App Data Caching Features

Now, let’s go into a few of the features that are important. So, most of them … go ahead. Just a simple question. Is there difference between insert and add? Yes, insert means add or update. If the data already exists, update it, if it doesn't then add it. Add will fail if the data already exists. And, again that's an ASP.NET cache API that we kind of stuck to, because, we want to be as close to whatever the standard was at time. No, no it's not. I mean, we have kept it. ASP.NET cache object is now gone because now, as I said, in the ASP.NET Core is not there anymore, ASP.NET still has it but ASP.NET Core doesn't.

Absolute Expirations

So, the first thing that you have to keep in mind is the keeping the cache fresh that we talked about, right. How do you do that number one technique is Expirations. Expirations looks something like this, let's go back to this. So, let's say that, I have … Can you guys see this? Can you see this? OK. Let's say, that I have a key and a value or some object. I want to add it to the cache and I will specify a 1-minute expiration. So, this is called the absolute expiration.
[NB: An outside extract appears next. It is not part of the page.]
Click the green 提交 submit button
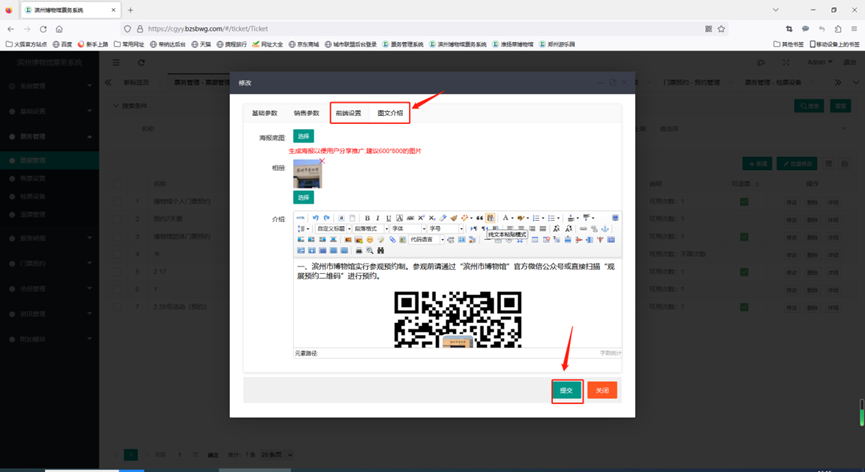865x472 pixels. coord(566,390)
public static void AddObjectToCache(string key, Customer customer)
    {
        DateTime expirationInterval = new DateTime();
        expirationInterval.AddMinutes(1);
        //Adding item with an absolute expiration of 1 minute
        _cache.Add(key, customer, expirationInterval, Cache.NoSlidingExpiration, CacheItemPriority.Normal);
        Console.WriteLine("\nObject is added to cache");
    }

The absolute expiration means that after 1 minute has passed expire this no matter what. That means I'm saying to the cache, I really don't feel comfortable caching this for more than a minute. Because, I'm making an educated guess that it's safe to keep this in the cache for one minute.

Sliding Expirations

Sliding expiration on the other hand has a totally different purpose. It's for cleanup of things like sessions. It has nothing to do with synchronization or keeping the cache fresh. So, absolute expression is something almost all caches have. In fact, even the ASP.NET Core IDistributed Cache Interface has the absolute expression.
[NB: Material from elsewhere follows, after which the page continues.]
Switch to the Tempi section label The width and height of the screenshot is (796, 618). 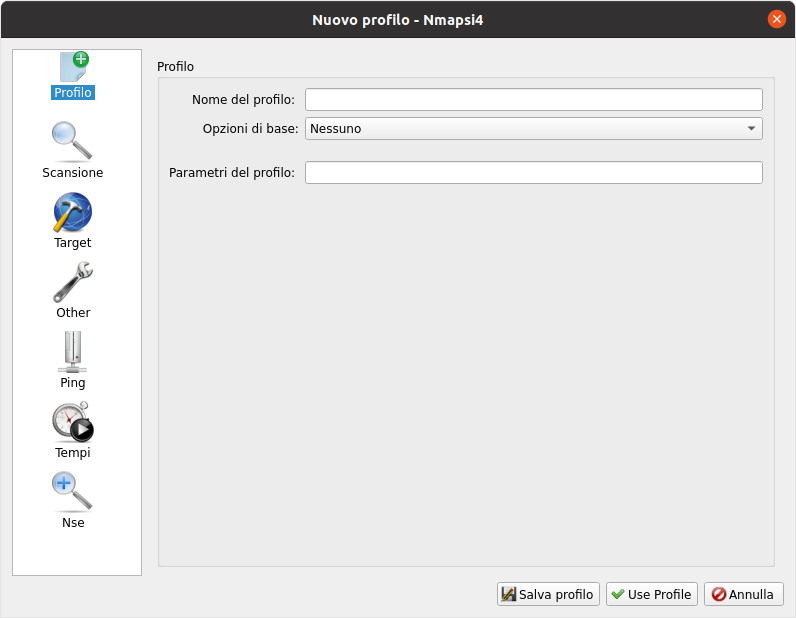pos(73,452)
Synchronize Cache with Database

But, what's wrong with expression being the only way of making cache or keeping cache fresh? It’s that you're making a guess that this data is not going to change. What if it does? What if there are other applications, there are other scripts, that are modifying the data which in any Enterprise, there are usually more than one places where the data is being updated from. So, if you cannot predict that how frequently the data is going to be updated, then expressions are only a starting point. You have to go to the next stage, which is synchronize the cache with the database. So, you basically, in synchronizing the cache with the database in case of NCache we use this feature that is part of ADO.NET .NET called SQL dependency.

SQL dependency essentially, let me show you what that looks like. So, in case of a SQL dependency I'm doing that same cache.Add, right. I'll have the key and instead of having the value I'll have a cache item which is our own structure within which we put the actual object and now we have this and then we specify this thing called SQL dependency, SQL server dependency which is this variable which essentially creates the SQL statement.


private static void AddProductToCacheWithDependency(Product product)
    {
        // Any change to the resultset of the query will cause cache to invalidate the dependent data
        string queryText = String.Format("SELECT ProductID, ProductName, QuantityPerUnit, UnitPrice FROM dbo.PRODUCTS WHERE PRODUCTID = {0}", product.Id);

        // Let's create SQL depdenency
        CacheDependency sqlServerDependency = new SqlCacheDependency(_connectionString, queryText);

        CacheItem cacheItem = new CacheItem(product);
        cacheItem.Dependency = sqlServerDependency;

        // Inserting Loaded product into cache with key: [item:1]
        string cacheKey = GenerateCacheKey(product);
        _cache.Add(cacheKey, cacheItem);
    }

This code is running on the client box, right here.

Cache Statistics

It talks to the cache server. It tells the cache server to use the ADO.NET SQL dependency feature to connect to my database. So, it actually gives me a connection string to the database. So, now the application is telling the cache, here's my database for this cached item here's the SQL statement that represents the corresponding data in the database.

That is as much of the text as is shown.